- A YouTube TV e a Disney suspenderam o conteúdo da ESPN e de canais relacionados a partir da meia-noite de 31 de outubro nos Estados Unidos, devido à falta de acordo nas negociações de licenciamento.
- As tratativas não avançaram, deixando assinantes da YouTube TV sem transmissão de esportes ao vivo enquanto as partes seguem conversando.
- A Google oferece US$ 83 por mês pelo pacote, enquanto a Disney pressiona por condições mais favoráveis para renovações.
- A Disney afirma que seus canais são essenciais para transmitir eventos esportivos populares e cobra termos justos; a Google alega que a Disney usa a ameaça de suspensão como tática de negociação.

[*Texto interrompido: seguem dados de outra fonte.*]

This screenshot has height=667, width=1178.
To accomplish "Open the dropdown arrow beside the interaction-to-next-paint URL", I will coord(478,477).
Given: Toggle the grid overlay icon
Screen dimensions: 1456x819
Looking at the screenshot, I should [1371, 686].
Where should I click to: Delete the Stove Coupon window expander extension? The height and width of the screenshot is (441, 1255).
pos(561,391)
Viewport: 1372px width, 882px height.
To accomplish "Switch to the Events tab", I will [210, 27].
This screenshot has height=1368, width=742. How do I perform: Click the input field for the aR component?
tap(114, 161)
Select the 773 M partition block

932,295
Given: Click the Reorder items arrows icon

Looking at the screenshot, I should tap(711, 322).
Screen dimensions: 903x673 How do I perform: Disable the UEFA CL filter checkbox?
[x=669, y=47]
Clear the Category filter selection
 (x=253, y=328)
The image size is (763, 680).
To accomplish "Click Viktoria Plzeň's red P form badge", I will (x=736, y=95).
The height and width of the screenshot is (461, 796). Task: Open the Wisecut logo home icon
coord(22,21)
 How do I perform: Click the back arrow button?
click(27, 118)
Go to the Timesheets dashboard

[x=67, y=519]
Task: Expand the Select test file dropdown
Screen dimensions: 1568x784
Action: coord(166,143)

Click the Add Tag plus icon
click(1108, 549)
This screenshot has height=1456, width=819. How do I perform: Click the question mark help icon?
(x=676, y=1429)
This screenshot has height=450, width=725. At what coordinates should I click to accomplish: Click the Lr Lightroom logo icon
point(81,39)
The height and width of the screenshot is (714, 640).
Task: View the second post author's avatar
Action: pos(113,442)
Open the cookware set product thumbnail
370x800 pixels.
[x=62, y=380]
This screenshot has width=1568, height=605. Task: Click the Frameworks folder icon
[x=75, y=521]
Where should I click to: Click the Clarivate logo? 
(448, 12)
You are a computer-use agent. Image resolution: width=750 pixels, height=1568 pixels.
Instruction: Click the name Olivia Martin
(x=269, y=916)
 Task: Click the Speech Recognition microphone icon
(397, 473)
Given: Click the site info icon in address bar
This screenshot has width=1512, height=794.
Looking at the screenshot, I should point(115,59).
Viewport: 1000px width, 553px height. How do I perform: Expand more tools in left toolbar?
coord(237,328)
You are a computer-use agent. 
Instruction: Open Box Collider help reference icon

- Caso o impasse persista, a YouTube TV vai creditar US$ 20 aos assinantes como compensação.
A disputa entre a YouTube TV e a Disney resultou na suspensão do conteúdo da ESPN e de outros canais relacionados, a partir da meia-noite de 31 de outubro nos Estados Unidos. As negociações para renovar as licenças de transmissão não avançaram, levando a um cenário de “apagão” para os assinantes do serviço de streaming.
A YouTube TV, que cobra US$ 83 por mês, não conseguiu chegar a um acordo com a Disney, que busca melhores condições. A Disney argumenta que seus canais, como a ESPN e a ABC, são essenciais, especialmente para a transmissão de eventos esportivos populares, e reivindica valores justos para a renovação.
Um porta-voz da YouTube TV afirmou que a Disney usou a ameaça de suspender o conteúdo como uma tática de negociação. A Disney, por sua vez, respondeu que a Google está tentando impor termos que prejudicam a concorrência no setor. Ambas as empresas expressaram disposição para continuar as negociações.
Crédito aos Assinantes
Caso a suspensão persista, a YouTube TV oferecerá um crédito de US$ 20 aos assinantes. Este valor será um alívio para os clientes que ficarão sem acesso a canais importantes. O impasse é incomum, mas as duas partes ainda estão em diálogo para encontrar uma solução o mais rápido possível.
A situação reflete a crescente tensão entre plataformas de streaming e conglomerados de mídia, onde acordos de licenciamento se tornaram cada vez mais complexos. O desfecho das negociações será crucial para os assinantes que dependem da YouTube TV para acessar conteúdo esportivo ao vivo.